3870=4870/5870 You should THINK that the next in line would be the 6870.. but you're wrong. Now the 6870=the 5770. What the hell??

Example. Rocky movies.

Rocky I
Rocky II
Rocky III
Rocky IV
Rocky V

Oh you would think the next one would be Rocky VI right? Nope. Rocky Balboa. What the fuck?

So the 6800 Series are actually Prequels?
 
They're pushing the numbers up to make everything seem better.

You can't even buy a 5000, 5100, 5200, or 5300. The first, completely low-end bargain basement 5xxx is a 5450. Even the terrible IGP is now like a 4290. Back in the day, the low-end card would end in -000 or -200, and the IGP would end in -100. -400 or -500 used to be solidly midrange, now they are low-end.

They're going to start running out of room. 5xxx had a cool idea by adding the 900 to be dual 800s. Now we're going to have a HD 6970 with a single GPU, and go back to the 6970x2 moniker for the dual ones.

I have to say, I think the naming convention with the x2 is a little more straightforward than the 5970 one.
 
It's not the same series cards. The 6870 and 6850 replace the 5770 and 5750 respectively. What's "weak" is the confusion instigated by AMD marketing to change the numbering scheme yet again.

this, didn't they learn anything from Nvidia?
 
you all put way too much into naming schemes.. it can only confuse less then avid hardware junkies, not joe public. it will only confuse the junkies for a few days, as they do the typical research and review reading when new gen product emerges.

joe public does not upgrade his video card every 3 months and will only see the price point, not model numbers, numbers mostly get washed out, like anything else electronic. is 650 better then 630? is a 1385 better then a 1865? every maker uses model labeling schemes that they set up on their own. unless you make an effort to understand each manufacturers labeling policy, it is meaningless, and you only then see features and price.

features are silly in video cards (for joe public) since features are gpu, pipelines, frequency etc. (ever read a low end video card box?) unless you are interested and follow that product market, you just rely on price. hence a 4870 is better then a 5250, but isn't a higher number better?

yeah, they could make it simple, but misinformation and confusion is part of every single retail market. its at the core of grocery marketing. think anyone else is above it?

be glad you have websites to help you make the right decision when purchasing products.
 
Not much competition, hence the lack of horsepower UNF! in the 6G series.

I disagree. The GTX 260 is providing more performance than a HD5850 for less $$$, so there is competition, but IMHO the lack of large performance increases this iteration is not due to any competition issues at all.
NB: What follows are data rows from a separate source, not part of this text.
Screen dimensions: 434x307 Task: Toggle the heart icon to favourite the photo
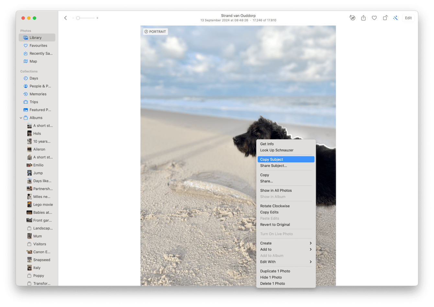coord(374,18)
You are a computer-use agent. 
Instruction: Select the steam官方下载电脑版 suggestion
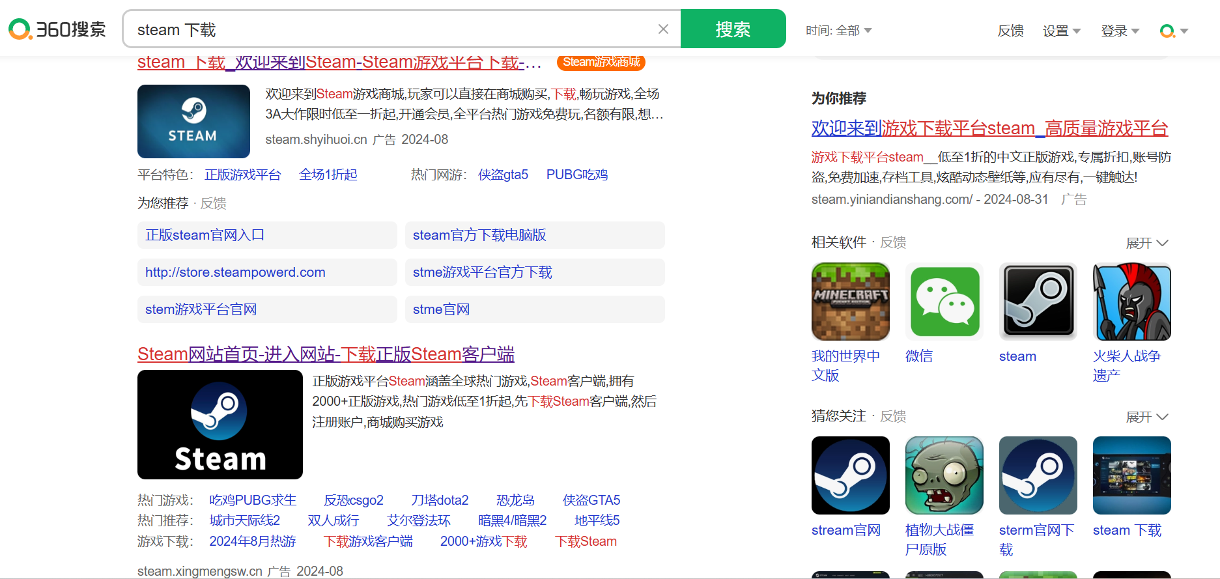[x=479, y=235]
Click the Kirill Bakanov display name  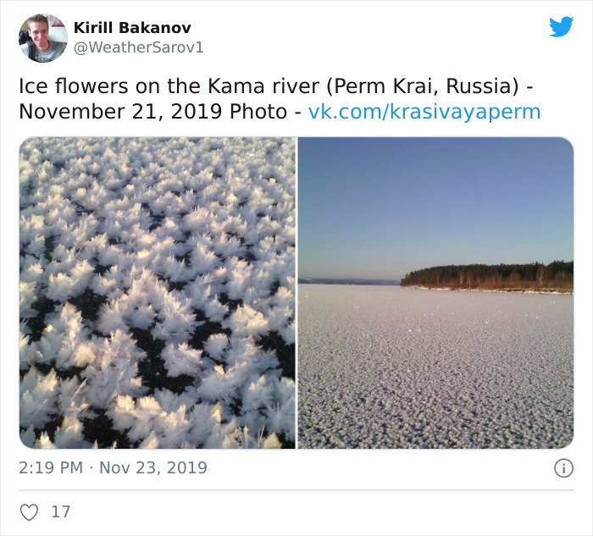[x=132, y=28]
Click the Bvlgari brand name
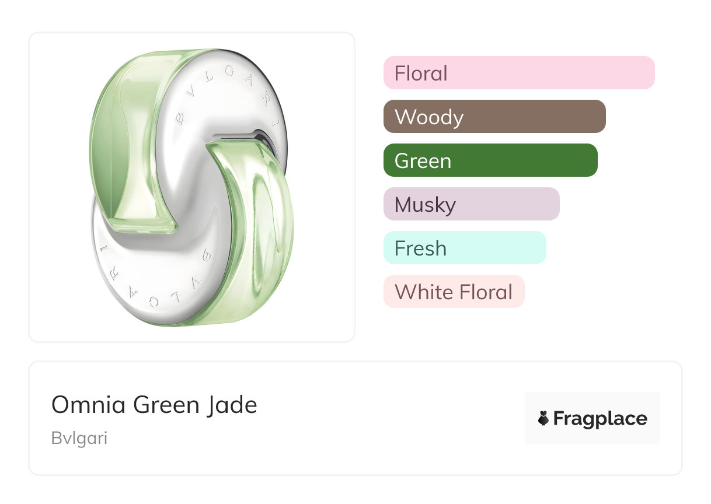This screenshot has height=504, width=711. 79,438
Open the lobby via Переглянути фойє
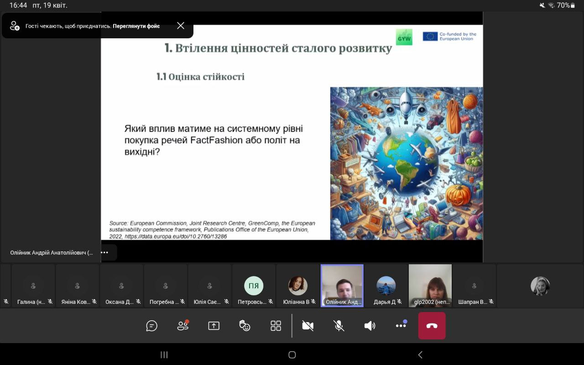 click(x=136, y=26)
The main reason why performance has not increased much is because TSMC has not been able to move to a manufacturing process smaller than 40nm, so to get a huge performance increase would require a proportional increase in transistor count, and therefore die size... resulting in dismal yields, power hungry chips and lower profits. Remember that the 48xx series chips were manufactured using the 55nm process, so when the 58xx series used the 40nm process, performance could be increased significantly without increasing power consumption or die size by much.

BTW I hate the naming scheme as well, but the lack of a huge performance increase is definitely not due to lack of competition.
 
Wow people are complaining about a simple name change. I don't remember people whining that Nvidia skipped GTX3xx.